COMPLETE THE FOLLOWING:
• 1. Duplicate the part of the student loan post starting with "One key to solving" and going on through "and won't do.".
• 2. For each statement, answer yes or no according to the student loan post, and quote the words from the post that decide it. (a) Rule Number one is "The Promise to Pay." (b) People with homes are unable to refinance. (c) Under Rule Number two, a debt may be modified before any default is declared.
• 3. According to the student loan post, why can a home loan be refinanced without a default being declared, while a debt with no equity cannot?

Sunday, September 23, 2018

Simple Math could solve the Student Loan Debt Crisis in the United States.

Welcome to the world of Simple Math. There aren't that many out there that advocate solving problems with simple math because anyone who is respected or has a respectable job has to have a solid foundation in complicated math. 

One key to solving the Student Loan crisis is to understand why change is not happening. Change and resolution in the Student Loan crisis is not happening because of two relatively simple rules that control what politicians will and won't do.

Rule Number one is "The Promise to Pay". These four little words protect the money world from all kinds of tricksters and people who otherwise would not pay. Rule Number two is a bit more heartless but probably exists because "The Promise to Pay" exists.

Rule Number two is, "No Debt shall be modified unless a Default is Declared First". Please take a moment and let that sink in. "No Debt shall be modified unless a Default is Declared First". In case one wants to disagree and say, what about a home, people refi all the time. Sure, the equity in the home allows for interested parties to pay off the first debt, and then come up with a new debt plan. Whereas debt that has no equity backing it has no way to be paid off so the only way to come up with a new debt plan is to declare a default on the first debt.

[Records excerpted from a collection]
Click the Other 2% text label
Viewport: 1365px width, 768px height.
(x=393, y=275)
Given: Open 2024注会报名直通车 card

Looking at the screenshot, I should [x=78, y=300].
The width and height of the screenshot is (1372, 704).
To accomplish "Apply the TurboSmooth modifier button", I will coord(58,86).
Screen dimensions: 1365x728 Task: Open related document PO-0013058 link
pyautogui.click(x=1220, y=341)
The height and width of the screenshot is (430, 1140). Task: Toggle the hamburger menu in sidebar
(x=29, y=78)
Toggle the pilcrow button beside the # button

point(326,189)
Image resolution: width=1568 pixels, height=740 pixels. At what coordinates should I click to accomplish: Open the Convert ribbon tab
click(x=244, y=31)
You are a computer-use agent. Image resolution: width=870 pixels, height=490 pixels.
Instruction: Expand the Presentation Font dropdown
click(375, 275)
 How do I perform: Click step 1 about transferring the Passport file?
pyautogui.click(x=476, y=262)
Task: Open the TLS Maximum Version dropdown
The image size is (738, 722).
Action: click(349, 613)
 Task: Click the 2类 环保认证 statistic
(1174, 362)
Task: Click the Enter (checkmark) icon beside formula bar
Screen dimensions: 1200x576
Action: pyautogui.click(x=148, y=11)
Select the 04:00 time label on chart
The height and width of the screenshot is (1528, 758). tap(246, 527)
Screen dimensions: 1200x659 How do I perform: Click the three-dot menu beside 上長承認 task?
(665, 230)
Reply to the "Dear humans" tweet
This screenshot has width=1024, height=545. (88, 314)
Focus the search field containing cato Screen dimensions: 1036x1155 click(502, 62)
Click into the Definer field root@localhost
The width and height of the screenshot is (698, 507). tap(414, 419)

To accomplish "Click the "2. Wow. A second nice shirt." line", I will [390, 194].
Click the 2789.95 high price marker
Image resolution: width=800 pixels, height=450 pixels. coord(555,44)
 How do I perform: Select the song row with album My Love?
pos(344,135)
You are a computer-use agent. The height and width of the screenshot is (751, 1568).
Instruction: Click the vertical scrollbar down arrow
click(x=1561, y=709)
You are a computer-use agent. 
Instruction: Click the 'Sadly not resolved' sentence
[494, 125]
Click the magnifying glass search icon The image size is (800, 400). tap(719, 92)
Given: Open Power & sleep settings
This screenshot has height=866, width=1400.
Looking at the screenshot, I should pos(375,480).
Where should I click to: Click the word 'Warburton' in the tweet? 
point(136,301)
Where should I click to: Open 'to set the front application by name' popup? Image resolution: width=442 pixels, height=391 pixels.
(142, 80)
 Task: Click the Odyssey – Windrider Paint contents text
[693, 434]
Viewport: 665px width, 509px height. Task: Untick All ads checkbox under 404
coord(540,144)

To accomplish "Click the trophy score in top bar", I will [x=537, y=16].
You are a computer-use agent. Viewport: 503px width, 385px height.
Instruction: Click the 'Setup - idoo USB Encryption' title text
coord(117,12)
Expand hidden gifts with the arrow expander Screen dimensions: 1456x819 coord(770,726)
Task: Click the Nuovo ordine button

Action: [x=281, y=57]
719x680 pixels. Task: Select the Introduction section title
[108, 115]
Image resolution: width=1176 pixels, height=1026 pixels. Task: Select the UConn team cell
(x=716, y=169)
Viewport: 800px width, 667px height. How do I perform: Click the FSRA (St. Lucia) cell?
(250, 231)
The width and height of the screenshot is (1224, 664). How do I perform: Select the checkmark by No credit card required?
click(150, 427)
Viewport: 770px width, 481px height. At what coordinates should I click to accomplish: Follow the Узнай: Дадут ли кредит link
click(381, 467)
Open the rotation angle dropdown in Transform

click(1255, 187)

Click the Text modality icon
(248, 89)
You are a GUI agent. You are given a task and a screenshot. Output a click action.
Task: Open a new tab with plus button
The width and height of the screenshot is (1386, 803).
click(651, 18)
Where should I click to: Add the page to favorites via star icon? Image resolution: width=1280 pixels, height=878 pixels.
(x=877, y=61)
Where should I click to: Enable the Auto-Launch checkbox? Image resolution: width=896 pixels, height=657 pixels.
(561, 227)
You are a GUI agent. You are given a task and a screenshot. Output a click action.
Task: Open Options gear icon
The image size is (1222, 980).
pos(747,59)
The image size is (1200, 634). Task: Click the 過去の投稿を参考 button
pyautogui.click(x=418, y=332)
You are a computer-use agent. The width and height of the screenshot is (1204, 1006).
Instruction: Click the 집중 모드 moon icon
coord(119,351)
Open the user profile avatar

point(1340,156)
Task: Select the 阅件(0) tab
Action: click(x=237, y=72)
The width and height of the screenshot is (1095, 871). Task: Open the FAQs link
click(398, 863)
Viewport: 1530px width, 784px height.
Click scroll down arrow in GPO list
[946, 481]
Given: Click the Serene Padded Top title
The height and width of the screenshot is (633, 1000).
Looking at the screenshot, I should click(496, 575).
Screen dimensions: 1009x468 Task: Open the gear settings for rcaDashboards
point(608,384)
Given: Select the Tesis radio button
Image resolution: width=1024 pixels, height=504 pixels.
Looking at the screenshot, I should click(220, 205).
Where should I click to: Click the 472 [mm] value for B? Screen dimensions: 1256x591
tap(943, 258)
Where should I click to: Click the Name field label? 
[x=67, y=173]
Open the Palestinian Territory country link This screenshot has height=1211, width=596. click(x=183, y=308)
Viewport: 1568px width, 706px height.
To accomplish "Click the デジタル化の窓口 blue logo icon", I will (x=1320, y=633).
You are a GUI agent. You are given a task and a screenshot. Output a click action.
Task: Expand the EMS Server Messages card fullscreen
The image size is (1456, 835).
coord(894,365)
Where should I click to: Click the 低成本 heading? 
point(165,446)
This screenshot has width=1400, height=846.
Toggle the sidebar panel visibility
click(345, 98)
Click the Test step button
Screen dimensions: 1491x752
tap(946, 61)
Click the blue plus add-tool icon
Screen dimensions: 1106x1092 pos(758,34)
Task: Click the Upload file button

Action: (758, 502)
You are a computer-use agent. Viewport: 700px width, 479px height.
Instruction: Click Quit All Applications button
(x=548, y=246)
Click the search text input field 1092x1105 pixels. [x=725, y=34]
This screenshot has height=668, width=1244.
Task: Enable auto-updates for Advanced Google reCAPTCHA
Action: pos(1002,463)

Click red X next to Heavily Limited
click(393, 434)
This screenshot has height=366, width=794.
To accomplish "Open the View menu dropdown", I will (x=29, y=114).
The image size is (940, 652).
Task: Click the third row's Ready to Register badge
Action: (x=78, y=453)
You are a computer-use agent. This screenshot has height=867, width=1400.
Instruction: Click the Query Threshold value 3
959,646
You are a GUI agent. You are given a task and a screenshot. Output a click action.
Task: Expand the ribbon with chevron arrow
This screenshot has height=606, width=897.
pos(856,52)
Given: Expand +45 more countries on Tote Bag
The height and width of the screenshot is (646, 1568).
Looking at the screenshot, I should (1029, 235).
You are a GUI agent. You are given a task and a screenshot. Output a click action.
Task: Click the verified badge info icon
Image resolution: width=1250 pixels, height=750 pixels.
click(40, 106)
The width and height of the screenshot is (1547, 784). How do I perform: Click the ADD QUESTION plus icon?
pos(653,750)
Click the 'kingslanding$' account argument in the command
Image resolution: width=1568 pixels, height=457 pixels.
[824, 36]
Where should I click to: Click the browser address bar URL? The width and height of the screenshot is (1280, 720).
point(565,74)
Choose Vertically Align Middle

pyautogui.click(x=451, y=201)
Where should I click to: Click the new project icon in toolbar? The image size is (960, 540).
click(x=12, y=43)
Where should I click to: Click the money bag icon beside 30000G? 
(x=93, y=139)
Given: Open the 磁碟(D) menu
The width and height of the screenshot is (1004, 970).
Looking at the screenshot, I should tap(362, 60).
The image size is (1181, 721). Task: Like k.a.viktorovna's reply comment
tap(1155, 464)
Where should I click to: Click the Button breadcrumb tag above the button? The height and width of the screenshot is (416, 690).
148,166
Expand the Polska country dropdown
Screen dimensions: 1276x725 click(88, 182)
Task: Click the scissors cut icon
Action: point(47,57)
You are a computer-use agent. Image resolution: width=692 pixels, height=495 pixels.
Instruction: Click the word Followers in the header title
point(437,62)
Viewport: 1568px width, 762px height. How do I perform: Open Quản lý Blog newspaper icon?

FULL ANSWERS:
• 1.
One key to solving the Student Loan crisis is to understand why change is not happening. Change and resolution in the Student Loan crisis is not happening because of two relatively simple rules that control what politicians will and won't do.

• 2.
(a) Yes: "Rule Number one is "The Promise to Pay"."
(b) No: "people refi all the time."
(c) No: "No Debt shall be modified unless a Default is Declared First"

• 3. The equity in a home lets interested parties pay off the first debt and then set up a new debt plan. A debt with no equity behind it has no way to be paid off, so a new plan is possible only if a default is first declared on the original debt.